Gather each line of the material below that contains the word "should".

Data listing
************
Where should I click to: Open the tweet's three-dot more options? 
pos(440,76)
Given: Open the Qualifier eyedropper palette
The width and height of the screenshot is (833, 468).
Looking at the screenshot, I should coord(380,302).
************
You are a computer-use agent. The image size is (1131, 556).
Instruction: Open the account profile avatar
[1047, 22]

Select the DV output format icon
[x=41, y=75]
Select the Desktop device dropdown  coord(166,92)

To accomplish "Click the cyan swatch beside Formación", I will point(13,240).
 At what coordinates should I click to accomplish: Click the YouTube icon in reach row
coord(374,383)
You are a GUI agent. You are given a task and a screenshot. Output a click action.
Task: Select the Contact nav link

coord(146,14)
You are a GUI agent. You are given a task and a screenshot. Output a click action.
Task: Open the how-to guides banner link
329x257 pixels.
************
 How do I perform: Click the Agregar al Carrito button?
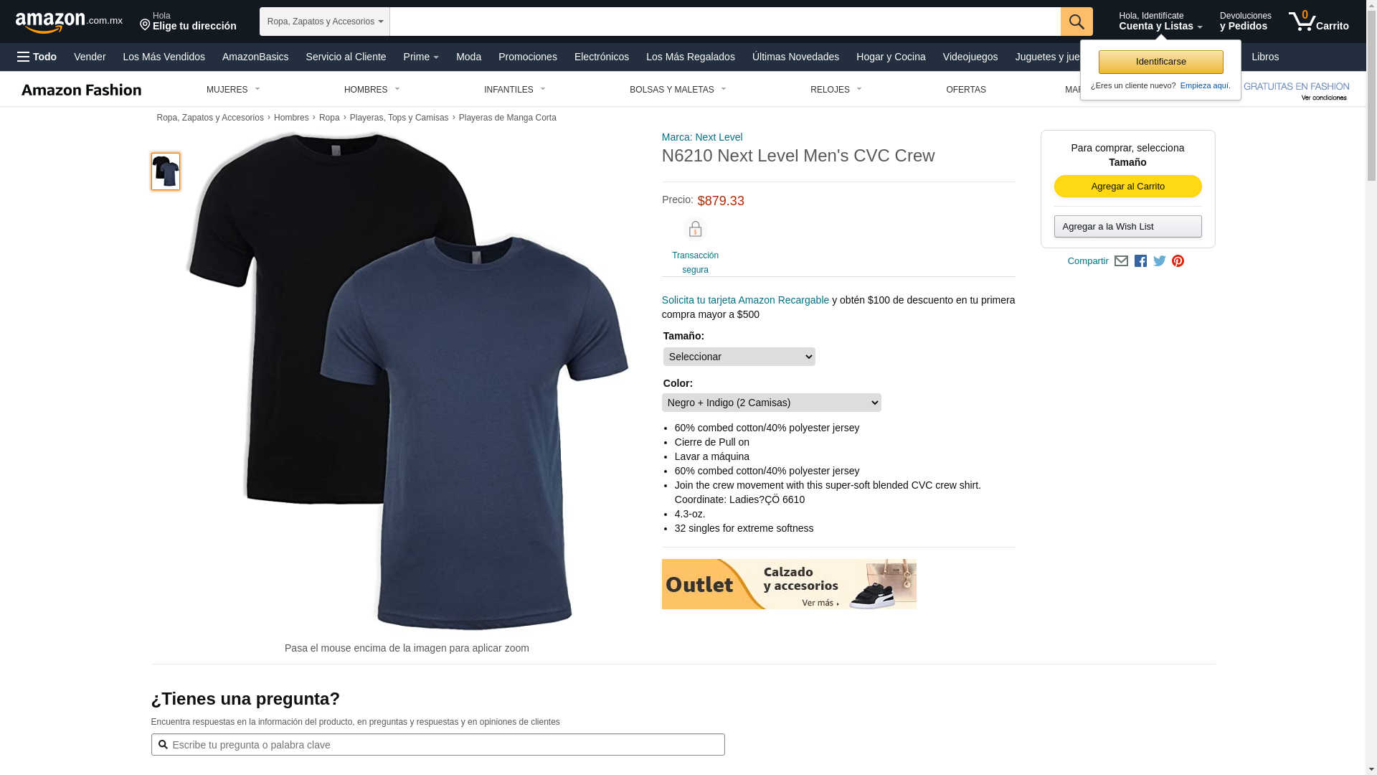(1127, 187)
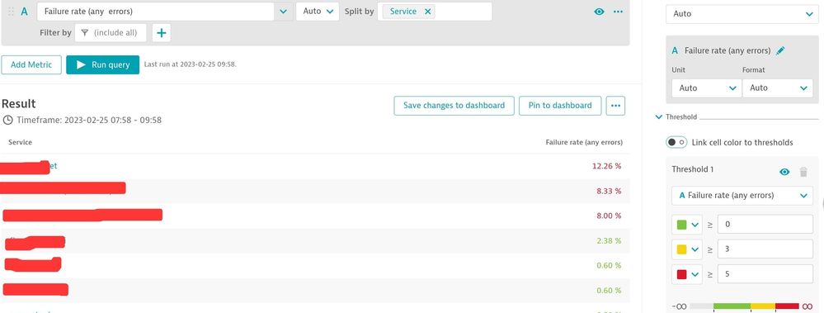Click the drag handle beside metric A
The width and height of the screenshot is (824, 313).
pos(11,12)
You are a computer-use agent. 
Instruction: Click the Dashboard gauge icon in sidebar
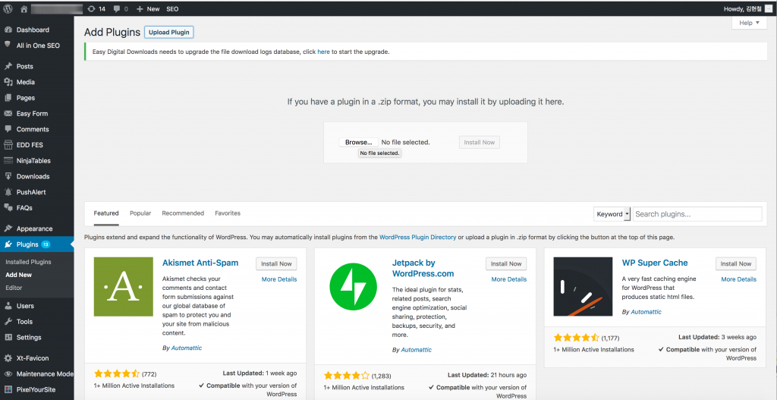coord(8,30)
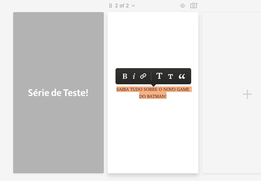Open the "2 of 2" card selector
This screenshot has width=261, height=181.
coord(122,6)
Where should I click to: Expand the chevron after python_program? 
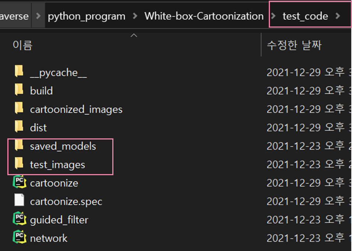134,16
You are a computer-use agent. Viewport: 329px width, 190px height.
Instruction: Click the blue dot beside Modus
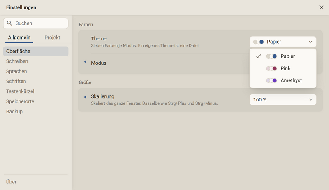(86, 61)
************
• [ANSWER TO THE TASK]
Where should I click to: Open the tweet's three-dot more options? 
Looking at the screenshot, I should coord(380,302).
 At what coordinates should I click to accomplish: Click the YouTube icon in reach row
Where should I click to: Expand the chevron after python_program? 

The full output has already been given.